Juridique

Harcèlement : quels devoirs pour l’employeur ?

Par Gilles Cayuela, le 13 novembre 2017

« L’employeur a le devoir d’assurer la santé et la sécurité de ses salariés. A ce titre, il se doit d’anticiper, agir et réagir devant des faits d’harcèlement sexuels », avertit Filomène Fernandes, avocate spécialisée en droit du travail au sein du cabinet Avocats et Partenaires.

Photo : Fotolia

Rappeler la loi

La première des choses à faire est de rappeler à l’ensemble de ses salariés la loi du 6 août 2012 relative au harcèlement sexuel au travail. Comment ? En intégrant cette dernière au sein du règlement intérieur par exemple. « Les entreprises de plus de 20 salariés ont l’obligation de rédiger un règlement intérieur qui, à la manière d’une charte, va définir les comportements à adopter au sein de l’entreprise et dire concrètement ce qu’il est possible ou non de faire. Ce document strictement encadré par les dispositions du code du travail doit donc rappeler l’interdiction formelle de harceler sexuellement ses collègues », détaille le conseil. Au harcèlement sexuel et moral, l’ancienne ministre du travail Myriam El Khomri a introduit une nouvelle notion encore plus large : les agissements sexuels. Là aussi, l’employeur peut rappeler dans le règlement intérieur ce qui relève d’agissements sexistes.

Les entreprises de moins de 20 salariés n’ont, elles, pas l’obligation de rédiger un règlement intérieur. Elles restent néanmoins soumises au devoir d’affichage du texte de loi réprimant le harcèlement sexuel sur le lieu de travail.

Prévenir et agir

Tenu à une obligation de résultat en matière de protection de la santé et de la sécurité du travail, l’employeur doit par ailleurs, conformément au code du travail, prendre toutes les dispositions préventives nécessaires pour lutter contre le harcèlement sexuel.
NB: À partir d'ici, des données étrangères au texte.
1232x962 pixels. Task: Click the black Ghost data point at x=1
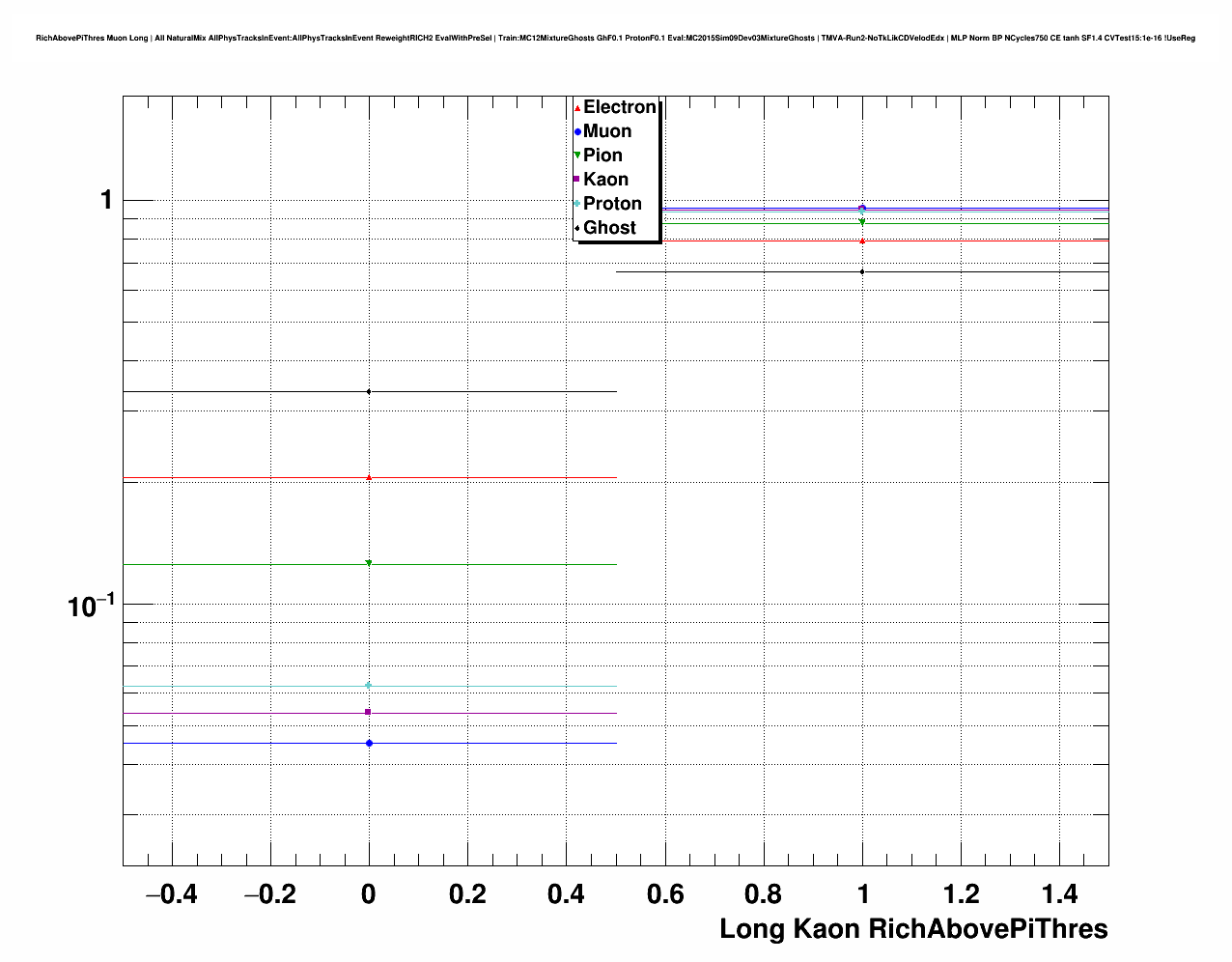coord(862,271)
Il est libre d’en choisir les moyens. Il peut par exemple organiser des séances d’information et de formation à destination de ses salariés pour leur inculquer ce qui est ou non du ressort du harcèlement sexuel.
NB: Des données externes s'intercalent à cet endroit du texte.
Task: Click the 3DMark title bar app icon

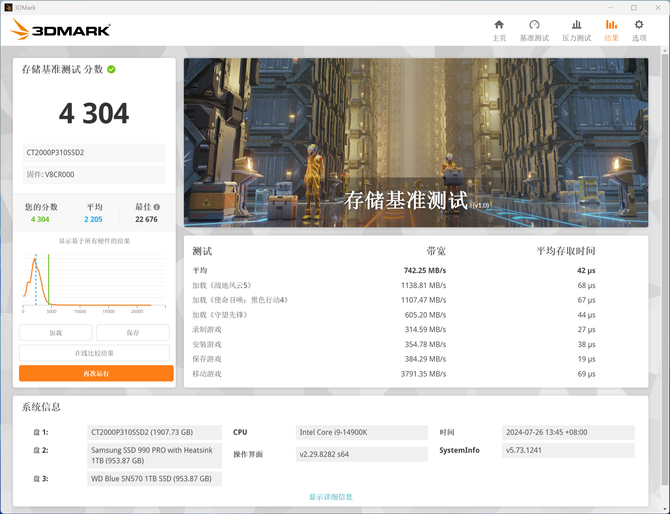Action: tap(8, 7)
En cas de plainte d’un de ses salariés, l’employeur est bien entendu tenu d’agir en menant sa propre enquête pour mesurer la gravité de la situation et apprécier si un retour à la normale est possible. Il doit également soutenir et informer la victime, aménager le cas échéant son poste de travail pour réduire ses contacts avec le harceleur.

« Si le harcèlement est avéré, l’employeur doit aussi prendre des sanctions envers le harceleur. Cela peut aller du simple avertissement, si le comportement n’est qu’un simple égarement, au licenciement pour faute grave », ajoute l’avocate en droit du travail.

Responsabilité engagée

Si l’employeur venait à pratiquer la politique de l’autruche, c’est sa responsabilité qui pourrait être engagée. « Si la victime estime que son employeur a manqué à ses obligations, elle peut demander et obtenir la rupture du contrat de travail aux torts de l’entreprise. L’entreprise devra ainsi verser des indemnités de préavis, de licenciement ainsi que des dommages et intérêts. Or, si la loi Macron a instauré des plafonds pour les dommages et intérêts, cela ne concerne pas le harcèlement moral. Même s’il n’y a pas encore de jurisprudence, on peut donc imaginer qu’il en soit de même pour le harcèlement sexuel », conclut Filomène Fernandes.

 

À retenir

Selon le code pénal, le fait de ne pas dénoncer un acte de harcèlement sexuel est passible d’une amende de 3.750 euros pour une personne physique et de plus de 8.700 euros pour une personne morale. Le harceleur est passible d’une amende 30.000 euros et deux ans d’emprisonnement.